In this study, we enrolled two probands with reduced vision who were diagnosed with FEVR based on clinical symptoms, as well as fundus and FFA examinations. We performed whole exome sequencing, Sanger sequencing validation, cosegregation analysis, functional prediction, population distribution analysis, and evolutionary conservation alignment. Our results suggested that novel variants—c.236T>G p. (Met79Arg) in the TSPAN12 gene, as well as c.1210G>A p. (Gly404Arg) and c.1612C>T p. (Arg538Trp) in the LRP5 gene—were potential disease-causing variants in two probands. Except the c.1210G>A p. (Gly404Arg) variant was reported to cause osteoporosis-pseudoglioma syndrome in another patient (27), the other two variants have not been associated with any disease.
Clinical symptoms and fundus appearances can vary distinctly among patients and genetic backgrounds in patients with FEVR; in some instances, disease presentation can vary between eyes in a single patient (28). The proband F1-II:1 exhibited different appearances between eyes, such that the right eye demonstrated normal vision and mild fundus abnormality, while the left eye demonstrated mild reduced vision and moderate fundus abnormality. Moreover, the progress of disease was asynchronous between eyes: the right eye showed minimal progression, while the left eye showed progression with falciform retinal folds and peripheral retinal exudates at the 2-year follow-up. Distinct fundus findings were also present in proband F2-II:1, such that the right eye showed severe retinal detachment, while the left eye showed mild abnormality. Although the two probands has similar disease courses and were of similar age, their symptom severities and fundus appearances were different.
NDP, FZD4, LRP5, and TSPAN12 gene variants can impair the Norrin or Wnt/β-catenin signaling pathways, which are responsible for angiopoiesis during retinal development (29). In the canonical Wnt/β-catenin pathway, FZD4 and LRP5 form a ternary complex as a coreceptor; Wnt binds to the coreceptor and activates downstream β-catenin signaling (30). In the Norrin/β-catenin pathway, NDP binds to the coreceptor and activates downstream β-catenin signaling with the TSPAN12 auxiliary component (31). When these signaling pathways are activated, β-catenin translocates to the nucleus and interacts with the T-cell factor/lymphoid enhancing factor family of transcription factors, thus initiating RNA transcription and elongation (32, 33).
The TSPAN12 gene encodes the TSPAN12 protein, which contains four-pass transmembrane domains and four cysteines in the second extracellular region, forming two extracellular loops and an intracellular loop. Xiao et al. reported that variants in the second extracellular loop comprised 38% of 40 causative variants (34). Variants in transmembrane domains and extracellular regions can severely impair function, variants in the C-terminal end can moderately impair function, and variants in the N-terminal end can slightly impair function. The transmembrane domains provide a scaffold for extracellular loops to change conformation and interact with FZD4 for allosteric modulation. The variant c.236T>G p. (Met79Arg) is located in the transmembrane domain and may disrupt the domain structure of the TSPAN12 protein, potentially preventing TSPAN12 incorporation into the receptor complex and destabilizing the NDP/FZD4/LRP5 interaction (35).
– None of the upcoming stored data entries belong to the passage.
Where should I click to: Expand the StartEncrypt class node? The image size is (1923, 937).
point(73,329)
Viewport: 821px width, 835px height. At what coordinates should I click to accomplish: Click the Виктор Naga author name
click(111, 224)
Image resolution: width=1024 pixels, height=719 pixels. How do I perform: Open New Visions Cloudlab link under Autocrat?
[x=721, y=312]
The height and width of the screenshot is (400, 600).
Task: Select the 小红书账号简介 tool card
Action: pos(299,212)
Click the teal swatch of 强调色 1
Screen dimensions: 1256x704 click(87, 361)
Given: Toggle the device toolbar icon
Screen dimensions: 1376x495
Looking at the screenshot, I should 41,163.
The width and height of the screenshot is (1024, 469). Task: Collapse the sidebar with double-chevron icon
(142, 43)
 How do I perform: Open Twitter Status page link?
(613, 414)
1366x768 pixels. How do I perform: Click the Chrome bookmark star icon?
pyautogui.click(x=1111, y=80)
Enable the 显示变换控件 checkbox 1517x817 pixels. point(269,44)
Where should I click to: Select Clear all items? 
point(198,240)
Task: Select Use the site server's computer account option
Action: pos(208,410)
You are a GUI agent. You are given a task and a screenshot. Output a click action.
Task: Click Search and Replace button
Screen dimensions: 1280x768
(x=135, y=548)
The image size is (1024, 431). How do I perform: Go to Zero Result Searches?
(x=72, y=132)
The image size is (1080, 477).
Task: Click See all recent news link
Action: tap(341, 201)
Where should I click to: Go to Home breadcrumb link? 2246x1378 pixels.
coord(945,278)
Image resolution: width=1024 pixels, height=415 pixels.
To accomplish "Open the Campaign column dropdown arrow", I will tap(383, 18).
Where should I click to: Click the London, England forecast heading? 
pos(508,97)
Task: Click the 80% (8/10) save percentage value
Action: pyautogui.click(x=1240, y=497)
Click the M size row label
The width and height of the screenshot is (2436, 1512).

The LRP5 gene encodes the LRP5 protein, which contains a putative signal peptide, four β-propeller motifs at the amino terminal that alternate with four epidermal growth factor-like repeats, three low-density lipoprotein receptor-like repeats, a single transmembrane domain, and a cytoplasmic domain (36). Xiao et al. reported that variants in the first, second, and third β-propeller epidermal growth factor domains comprised 12%, 38%, and 17% of 58 causative variants, respectively (34). Although the exact functions of these domains are unknown thus far, studies of LRP6 (with strong homology and similar function to LRP5) showed that the first and second β-propeller motifs, the third and fourth β-propeller motifs formed tandems to function respectively (37). Variants located in the second β-propeller motif may destroy the stable structure of first two β-propellers and interrupt their interactions with NDP or FZD4. The c.1210G>A p. (Gly404Arg) and c.1612C>T p. (Arg538Trp) variants are located in the second β-propeller motif of the LRP5 protein; therefore, these two variants may impair the second motif and cause the first and second β-propeller motifs tandems to become inactive.
Although we found three novel disease-causing variants in two FEVR families, there were some limitations in this study. First, we only speculated that variants were potential disease-causing based on clinical manifestations, whole exome sequencing, and bioinformatics analysis. Second, the parents of proband F2-II:1 did not undergo complete Sanger sequencing because peripheral blood samples were unavailable. We plan to validate the pathogenicity of the three variants by in vivo and in vitro analyses, and we will attempt to complete Sanger sequencing of available family members in a future study.